In the last dream I had about him in my mid-20s, I was back in California, and we were sledding together in the woods down a snowless hill, cracking up the way you do when you're stoned, or in love. I saw him once more in real life on a return visit. We ran into each other at the park, on the stone wall. He was kind and polite but unromantic. He was nice enough to give me a ride in his truck to the bus stop outside of town. I can't say this for absolute certain, but it's possible that's the most alone we'd ever been, the two of us inside the cab of a truck with eight months and a gear shift between us. The conversation was awkward. I thanked him for the ride. And that was that.

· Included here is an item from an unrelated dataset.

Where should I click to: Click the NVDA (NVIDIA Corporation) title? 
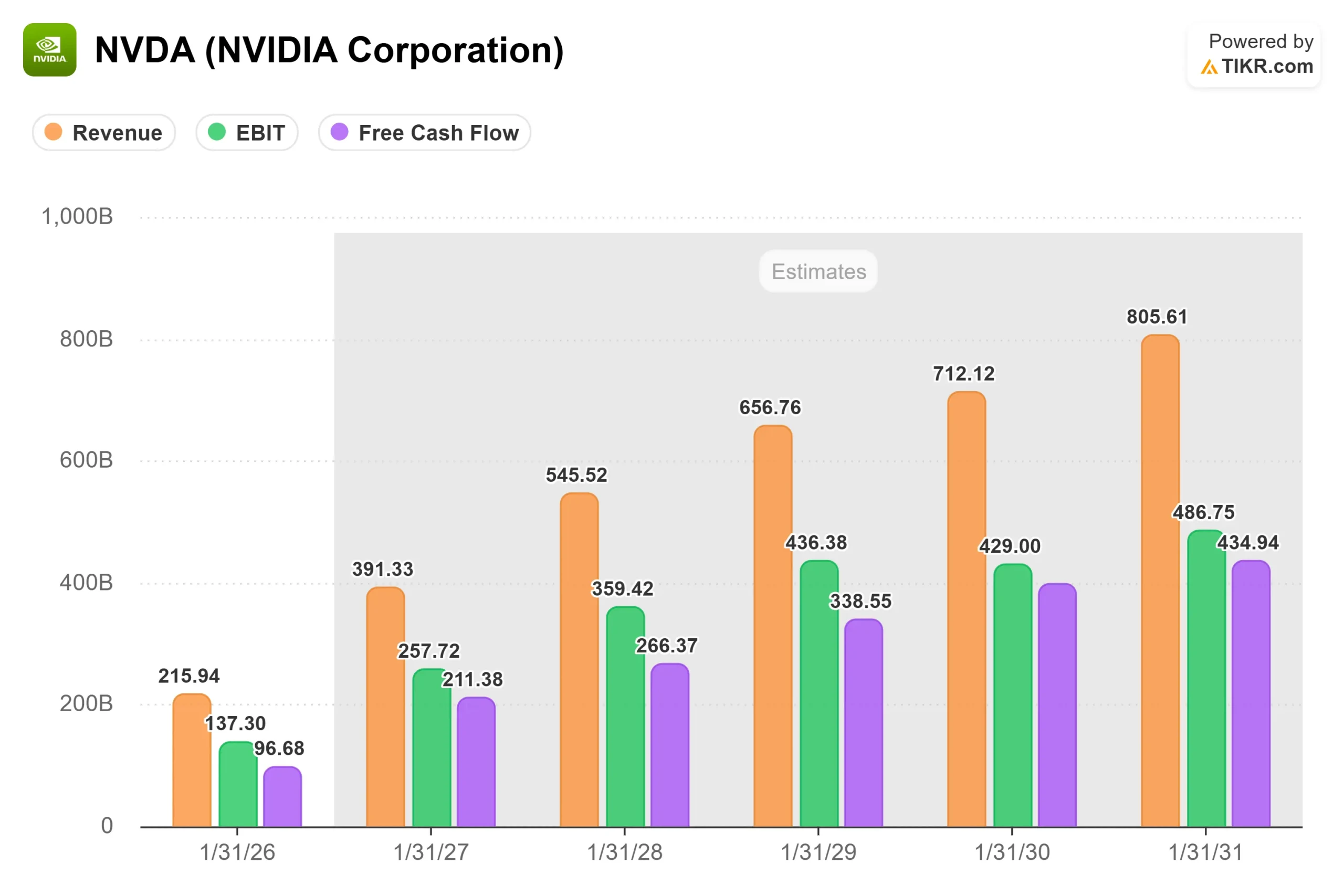(x=329, y=50)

Until today. While I didn't see him in real life, it's as close as some of us get these days: FaceLife. There he was. And wasn't. Staring at him through my computer screen, a fine man with a wife and children, it's hard to really get that it's the same person. Not because he looks different--in that, like me, he's no longer 15--but because I don't worship people now the way I did then. Or if I do, it last for 10 minutes, not 10 years. I kind of miss it, the deep knowing that yes, someone actually could be that perfect. There's an exhilaration to it. Like emotional bungee jumping. But I understand what that kind of worship really is. Then, at 7+8, it was all about him.

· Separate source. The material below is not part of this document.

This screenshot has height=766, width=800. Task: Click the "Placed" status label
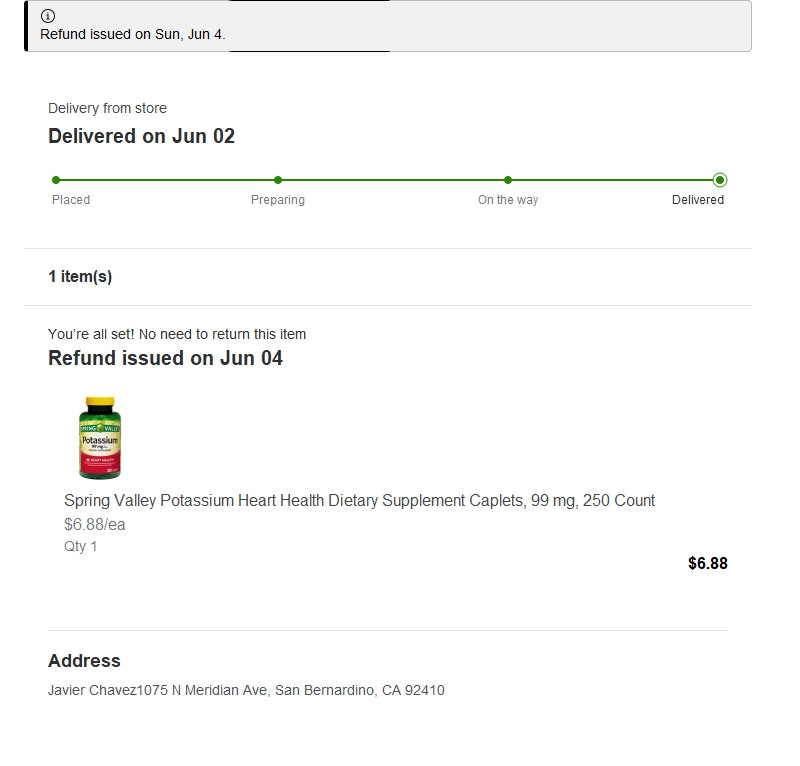pyautogui.click(x=71, y=200)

Now, I know that there's something almost harmful (albeit necessary?) about that vacuous, yearn-y feeling that can open up inside a person like an elevator shaft. Some of us spend a good part of our adult lives building the elevator, in the basement, so we can get on the thing and take a trip up to ground level...somewhere around our thirtieth year. At least that's what happened for me.

I'm not sure I wanted the guy as much as I wanted, like a friend recently wrote about an artist, to be him. Pure cool. Seemingly confident. Owner of a bad-ass watch.

Seeing his picture today put a period at the end of a very strange ellipses I didn't even know was still trailing after his name. I'll go sledding again with someone in real life. Someday. One day. In the meantime, solo sledding is pretty damn fun.



*Supplemental material*















3 comments:

Anonymous said...

You are pure cool. Thanks for writing and sharing. - Taylor

Larissa said...

O.K., that Howard Jones clip...I have no words! I love all that you said about "perfection" - I feel like I still fall for men the way I used to...only now it's not so devastating when they don't measure up to my "perfect" image (like you said). It's like now I know (somewhat consciously, somewhat subconsciously)that they won't - I'm just in a self inflicted state of denial/hope (sometimes I think these words are interchangeable).

Rosina said...

Great entry Laura, I remember the feeling too...it was a drug, an escape, an alternate reality. In my adult life I sometimes vaguely remember how inferior I felt to those impossibly cool kids in high school...I remember it like: how silly and unnecessary was that! If I was back there now I would be fearless. Well, I recently came across an online album of black and white photos of many of those impossibly cool kids in their jean jackets and just vintage enough cars...I felt it! I remembered how truly impossible the coolness was, I was right back there. In a way it was not a bad feeling, it was almost a sensation of letting myself off the hook for feeling that way back then and moving on.